Location
- P. O. Box 670 Fiapre, Sunyani-Ghana. Bono Region Fiapre Ghana 7°21′38″N 2°21′31″W﻿ / ﻿7.3604398°N 2.3586166°W

Information
- School type: Public School, All Girls School
- Motto: In God We Are One
- Denomination: Catholic
- Established: 28 September 1987
- Founder: Bishop James Kwadwo Owusu
- School district: Sunyani
- Oversight: Ministry of Education
- Headmistress: Sister Irene Brookman-Arthur
- Gender: Girls
- Enrollment: Computerised School Selection and Placement System (CSSPS)
- Education system: Boarding and Day
- Classes offered: Home Economics, Science, General Arts, Visual Arts, Business
- Language: English, Elective Twi, Basic French
- Hours in school day: 8
- Houses: 4
- Colours: White and Navy Blue
- Nickname: Nketesia(Noble Ladies)
- Communities served: All communities in Ghana

= Notre Dame High School (Ghana) =

Notre Dame High School (Lycée Notre Dame) is an all-female second cycle institution in Fiapre in the Bono Region of Ghana.

==History==
Notre Dame High School was established on 28 September 1987 by the cooperative efforts of the then Catholic Bishop of Sunyani, Reverend James Kwadwo Owusu and the School Sisters of Notre Dame, Reverend Sister Dorez Mehrtens and Chiefs and people of Fiapre with an initial number of 37 females.

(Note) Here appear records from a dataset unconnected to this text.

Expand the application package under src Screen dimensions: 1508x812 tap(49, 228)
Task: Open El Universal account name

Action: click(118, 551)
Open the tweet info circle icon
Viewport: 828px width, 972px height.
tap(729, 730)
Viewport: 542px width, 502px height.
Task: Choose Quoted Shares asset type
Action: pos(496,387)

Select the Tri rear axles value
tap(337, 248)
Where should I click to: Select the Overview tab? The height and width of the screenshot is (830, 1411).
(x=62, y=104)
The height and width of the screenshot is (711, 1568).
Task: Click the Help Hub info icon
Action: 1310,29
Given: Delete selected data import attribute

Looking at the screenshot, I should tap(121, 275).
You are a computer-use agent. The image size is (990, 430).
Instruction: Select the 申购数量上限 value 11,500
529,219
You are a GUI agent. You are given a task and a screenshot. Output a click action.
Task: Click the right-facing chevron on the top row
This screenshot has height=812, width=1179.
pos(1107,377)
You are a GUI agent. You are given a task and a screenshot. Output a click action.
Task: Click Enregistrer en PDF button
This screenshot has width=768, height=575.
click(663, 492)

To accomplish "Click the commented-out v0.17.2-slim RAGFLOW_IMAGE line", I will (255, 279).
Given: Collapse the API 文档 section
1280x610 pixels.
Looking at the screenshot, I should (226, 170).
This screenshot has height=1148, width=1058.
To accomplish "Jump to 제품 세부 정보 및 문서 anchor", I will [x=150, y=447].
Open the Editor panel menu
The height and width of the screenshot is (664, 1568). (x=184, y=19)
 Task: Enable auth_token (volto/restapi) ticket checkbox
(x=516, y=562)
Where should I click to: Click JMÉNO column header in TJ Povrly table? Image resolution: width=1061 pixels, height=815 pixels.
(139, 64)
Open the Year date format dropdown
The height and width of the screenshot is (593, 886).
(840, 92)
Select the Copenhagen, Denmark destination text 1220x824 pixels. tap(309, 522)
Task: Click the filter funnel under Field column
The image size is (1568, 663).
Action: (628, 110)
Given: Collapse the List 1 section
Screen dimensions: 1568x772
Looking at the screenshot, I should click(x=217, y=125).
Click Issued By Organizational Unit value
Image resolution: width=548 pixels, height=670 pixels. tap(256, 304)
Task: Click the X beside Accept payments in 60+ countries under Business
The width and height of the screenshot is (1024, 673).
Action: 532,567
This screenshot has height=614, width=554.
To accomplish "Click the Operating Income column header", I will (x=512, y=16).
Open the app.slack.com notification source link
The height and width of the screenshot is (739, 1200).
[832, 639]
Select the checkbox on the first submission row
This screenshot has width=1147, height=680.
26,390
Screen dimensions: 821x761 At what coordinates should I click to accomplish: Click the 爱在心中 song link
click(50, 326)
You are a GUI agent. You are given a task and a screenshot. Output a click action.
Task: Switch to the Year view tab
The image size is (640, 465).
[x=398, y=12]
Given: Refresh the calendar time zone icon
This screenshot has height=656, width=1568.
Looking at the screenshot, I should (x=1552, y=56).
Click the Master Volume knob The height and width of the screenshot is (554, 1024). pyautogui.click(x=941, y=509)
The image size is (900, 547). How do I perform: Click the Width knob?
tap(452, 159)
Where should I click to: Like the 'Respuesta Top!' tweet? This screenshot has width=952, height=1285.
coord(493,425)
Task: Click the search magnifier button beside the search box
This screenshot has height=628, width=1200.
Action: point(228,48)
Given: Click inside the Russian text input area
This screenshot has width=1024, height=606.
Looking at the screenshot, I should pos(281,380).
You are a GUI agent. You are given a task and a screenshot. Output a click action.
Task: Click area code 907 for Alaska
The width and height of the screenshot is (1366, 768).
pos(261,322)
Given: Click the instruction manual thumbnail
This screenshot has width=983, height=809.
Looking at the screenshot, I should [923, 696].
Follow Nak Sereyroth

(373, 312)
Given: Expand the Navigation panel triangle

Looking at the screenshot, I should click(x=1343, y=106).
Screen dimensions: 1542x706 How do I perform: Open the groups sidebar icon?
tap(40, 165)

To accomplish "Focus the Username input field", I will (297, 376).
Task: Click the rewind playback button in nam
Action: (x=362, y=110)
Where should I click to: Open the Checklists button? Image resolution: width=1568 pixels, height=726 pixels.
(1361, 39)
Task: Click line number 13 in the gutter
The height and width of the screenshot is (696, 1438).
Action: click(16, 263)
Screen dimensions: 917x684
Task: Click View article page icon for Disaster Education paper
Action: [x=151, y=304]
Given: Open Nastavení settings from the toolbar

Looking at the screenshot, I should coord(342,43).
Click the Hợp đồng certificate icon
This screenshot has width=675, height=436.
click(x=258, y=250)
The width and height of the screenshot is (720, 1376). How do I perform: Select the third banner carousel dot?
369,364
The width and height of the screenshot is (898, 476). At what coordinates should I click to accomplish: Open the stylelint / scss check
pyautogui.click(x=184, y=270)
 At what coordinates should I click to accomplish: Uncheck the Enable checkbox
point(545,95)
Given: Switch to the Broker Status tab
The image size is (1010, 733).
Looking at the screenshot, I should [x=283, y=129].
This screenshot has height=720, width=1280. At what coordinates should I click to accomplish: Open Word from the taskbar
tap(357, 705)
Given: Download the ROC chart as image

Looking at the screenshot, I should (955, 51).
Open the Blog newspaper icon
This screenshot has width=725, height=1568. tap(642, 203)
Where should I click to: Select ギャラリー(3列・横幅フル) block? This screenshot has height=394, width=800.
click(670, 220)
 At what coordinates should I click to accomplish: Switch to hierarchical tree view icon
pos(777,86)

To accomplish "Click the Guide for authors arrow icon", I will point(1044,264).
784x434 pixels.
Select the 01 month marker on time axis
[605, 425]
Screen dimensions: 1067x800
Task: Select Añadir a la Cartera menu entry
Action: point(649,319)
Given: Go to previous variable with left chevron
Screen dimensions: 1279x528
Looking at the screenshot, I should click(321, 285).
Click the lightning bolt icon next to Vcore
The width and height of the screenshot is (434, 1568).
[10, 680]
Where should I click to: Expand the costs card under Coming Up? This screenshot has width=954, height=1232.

The first cramped temporary premises of the school were in a renovated technical school near St. Patrick's Primary and Junior Secondary School behind the Christ the King Cathedral in Sunyani.

The school has passed under the leadership of four substantive Headmistresses, the first three of whom were School Sisters of Notre Dame. The pioneer Headmistress was Rev. Sr. Joan Schaeffer, SSND with Rev. Sr. Mary Busson SSND as the Assistant Headmistress. The two were joined by two Rev. Sisters namely Sr. Therese Nowakoski SSND and Sr. Dorothy Ann SSND and three lay personnel as the teaching staff.

The first students enrolled generally were those who would have been rejected by the well endowed schools in Ghana. The plan was to locate the school in Fiapre where the Chief and the Fiapre Community had donated the land. Progress on the Fiapre site developed very slowly due to limited funds. Construction commenced in 1992 and only in 1996 did the new Notre Dame Girls Senior High School open for classes at the present site.

The foundation stone laying ceremony was performed by the Rev. James Kwadwo Owusu, the then Bishop of the Roman Catholic Diocese of Sunyani in September 1996.

Rev. Sr. Joan Bellew SSND was the Headmistress assisted by Rev. Sr. Mary Leonora Tucker, SSND. The student enrollment stood at 197.

The Headmistress who followed Rev. Sr. Joan Schaefer, SSND and pursued the traditions of the founding members were: Rev. Sr. Joan Beltew, SSND, Rev. Sr. Vivian Zolleer, SSND, Miss Margaret Lucy Donkor who handed over to Rev. Sr. Carolyn Boisabi Anyega, SSND. The student population as of the end of 2014/15 academic year was 850 students.